Singer Rokia Traoré has pushed the boundaries of Malian pop music outward more consistently than any other artist of her generation. Her career broke boundaries from the beginning: Like Salif Keita, Traoré chose to ignore Mali's rigid caste system and her noble birthright that forbade music making. As a musician she's never been content to stay in one lane, and hasn't been afraid to raise the big questions about what it means to be an African pop artist in a global music marketplace. That restlessness and those questions are at the heart of Né So, which translates into “Home” in the Bambara language.

Home is very obviously at the heart of Né So, with songs that dig deep into the meaning of homeland, rootedness and the loss of both. These songs spring both from Traoré's own personal experience — as a diplomat's daughter she grew up traveling between her father's various postings — and from the ongoing civil strife in Mali, which has displaced hundreds of thousands of Malians from their homes and led to many to question the viability of the State itself.

It's a lot of weight to carry, but Traoré delivers beautifully, thanks, in part, to producer John Parish (known for his work with PJ Harvey), who helps Traoré find the sweet spot between Bambara tradition and rock swagger. It didn't hurt to have a bona-fide Rock God like Led Zeppelin's John Paul Jones, or alt-psych folk freak Devendra Benhart onboard for some songs, either. 

Traore's own band is pretty impressive, too, a transnational squad made up of Italian guitarist Stefano Pilla, Congolese guitar hero Rodriguez Vangama (who also graced Baloji's debut), Burkinabe drummer Moïse Ouattara, Ivorian bassist Matthieu N'guessan, and Malian ngoni player Mamah Diabaté. Their spare, stripped down, rock-ish sound is the latest stage of a musical evolution that can be traced over five records, from the staid, acoustic Malian pop of her debut, Mouneïssa, to the global rock and roll sound of 2013's Beautiful Africa

Né So's sonic template is a little more subdued; a moody, reflective, almost lo-fi sound that sets off Traore's simple, earnest vocal arrangements and urgent, direct lyrics. It's a formula that works, and even packs a few undisguised gut-punches… and it's worth noting that all of Traore's lyrics are translated and printed in full in the CD booklet. She wants her words to connect, and her punches to land.

The album kicks off with “Tu Voles”, a deceptive scorcher whose initial, jittery guitar-meets-scratchy ngoni sound dissolves into elegantly filigreed artistry, backed by powerhouse trap drumming from Moise Outara. Lyrically, it's a declaration of purpose for a knotty, gritty album that offers no easy answers:
    Happiness is an attitude
    Fighting the hurt that's happening
    Yet still leaving room?
    To find what nourishes…

The title track, “Né So” (video below) is an undisguised call to action, confronting the listener with Mali's ongoing internal refugee crisis by directly referencing her work as a goodwill ambassador for UNHCR (the United Nations refugee agency).

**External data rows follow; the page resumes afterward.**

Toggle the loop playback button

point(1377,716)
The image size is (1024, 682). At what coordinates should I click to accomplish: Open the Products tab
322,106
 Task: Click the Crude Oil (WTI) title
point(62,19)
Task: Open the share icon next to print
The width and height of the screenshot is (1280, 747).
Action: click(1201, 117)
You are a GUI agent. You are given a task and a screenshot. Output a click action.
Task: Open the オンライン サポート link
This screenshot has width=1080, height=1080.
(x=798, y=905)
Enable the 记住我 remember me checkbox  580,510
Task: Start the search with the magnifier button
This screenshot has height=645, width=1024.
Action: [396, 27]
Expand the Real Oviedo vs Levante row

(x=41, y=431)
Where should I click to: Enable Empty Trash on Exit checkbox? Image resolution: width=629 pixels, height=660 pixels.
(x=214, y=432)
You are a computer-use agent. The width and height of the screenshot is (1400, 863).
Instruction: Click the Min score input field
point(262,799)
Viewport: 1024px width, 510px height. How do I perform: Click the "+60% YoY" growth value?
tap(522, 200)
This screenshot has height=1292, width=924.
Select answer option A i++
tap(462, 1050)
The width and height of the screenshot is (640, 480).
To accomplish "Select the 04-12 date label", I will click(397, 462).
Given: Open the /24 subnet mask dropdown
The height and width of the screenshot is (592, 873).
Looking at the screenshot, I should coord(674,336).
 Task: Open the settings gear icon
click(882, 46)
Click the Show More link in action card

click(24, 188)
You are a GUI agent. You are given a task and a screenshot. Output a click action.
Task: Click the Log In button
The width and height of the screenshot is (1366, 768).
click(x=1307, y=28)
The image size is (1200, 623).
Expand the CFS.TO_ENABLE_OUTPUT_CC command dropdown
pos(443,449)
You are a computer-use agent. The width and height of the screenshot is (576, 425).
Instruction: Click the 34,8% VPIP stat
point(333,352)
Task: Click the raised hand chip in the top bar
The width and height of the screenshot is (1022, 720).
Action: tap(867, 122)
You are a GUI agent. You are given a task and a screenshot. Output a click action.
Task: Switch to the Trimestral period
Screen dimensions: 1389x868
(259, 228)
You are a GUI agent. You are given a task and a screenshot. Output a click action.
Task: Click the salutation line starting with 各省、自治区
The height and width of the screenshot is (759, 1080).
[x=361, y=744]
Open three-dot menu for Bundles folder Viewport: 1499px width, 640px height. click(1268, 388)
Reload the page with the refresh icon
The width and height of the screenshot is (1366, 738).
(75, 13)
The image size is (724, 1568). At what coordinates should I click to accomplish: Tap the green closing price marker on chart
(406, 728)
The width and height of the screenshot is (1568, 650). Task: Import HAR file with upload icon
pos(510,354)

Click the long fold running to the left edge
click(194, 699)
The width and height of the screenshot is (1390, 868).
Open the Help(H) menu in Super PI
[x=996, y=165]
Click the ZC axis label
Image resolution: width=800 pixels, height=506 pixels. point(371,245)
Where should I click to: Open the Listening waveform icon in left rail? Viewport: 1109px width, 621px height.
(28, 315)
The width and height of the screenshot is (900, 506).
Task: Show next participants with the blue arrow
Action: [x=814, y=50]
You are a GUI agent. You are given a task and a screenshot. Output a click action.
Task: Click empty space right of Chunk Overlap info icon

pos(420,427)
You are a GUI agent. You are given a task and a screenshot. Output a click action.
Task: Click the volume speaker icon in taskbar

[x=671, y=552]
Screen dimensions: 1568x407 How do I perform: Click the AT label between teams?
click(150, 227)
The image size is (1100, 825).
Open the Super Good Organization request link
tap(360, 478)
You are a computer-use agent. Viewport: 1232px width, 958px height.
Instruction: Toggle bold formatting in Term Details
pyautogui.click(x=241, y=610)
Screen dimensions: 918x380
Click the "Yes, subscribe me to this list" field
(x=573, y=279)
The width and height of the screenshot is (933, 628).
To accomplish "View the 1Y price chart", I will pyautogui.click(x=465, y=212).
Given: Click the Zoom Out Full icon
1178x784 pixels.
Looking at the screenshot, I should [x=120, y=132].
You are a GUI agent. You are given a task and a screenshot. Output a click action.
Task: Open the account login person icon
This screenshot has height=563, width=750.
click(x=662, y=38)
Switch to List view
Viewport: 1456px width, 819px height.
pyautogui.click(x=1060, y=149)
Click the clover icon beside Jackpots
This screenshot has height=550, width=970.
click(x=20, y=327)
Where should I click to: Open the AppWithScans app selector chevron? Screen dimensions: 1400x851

It's not a subtle song, but it's heartfelt and effective

Similarly, on “Kènia” Traore calls on Malians to take responsibility for their actions:     The good behavior of our Congressmen
    The attitude of the opposition parties
    The behavior of our ministers…
    These are things that build a country's progress
    which inspire integrity in a country's citizens.
We're definitely not in Katy Perry territory here…

It's not all high-minded moralizing, though. “Kolokani” praises the people of Traore's family's hometown, and “Maye” is laden with Bambara proverbs in the manner of a classic Ali Farka Toure song; a more gentle and subtle reminder of how Malians have kept their moral compass dialed in for generations. 

“Amor” delivers a built-in tension between Traore's breathy French vocals and a weary, almost-washed out down-tempo groove. It builds a slow groove that never fully resolves — a neat trick that anyone who's experienced love outside of a pop song will appreciate.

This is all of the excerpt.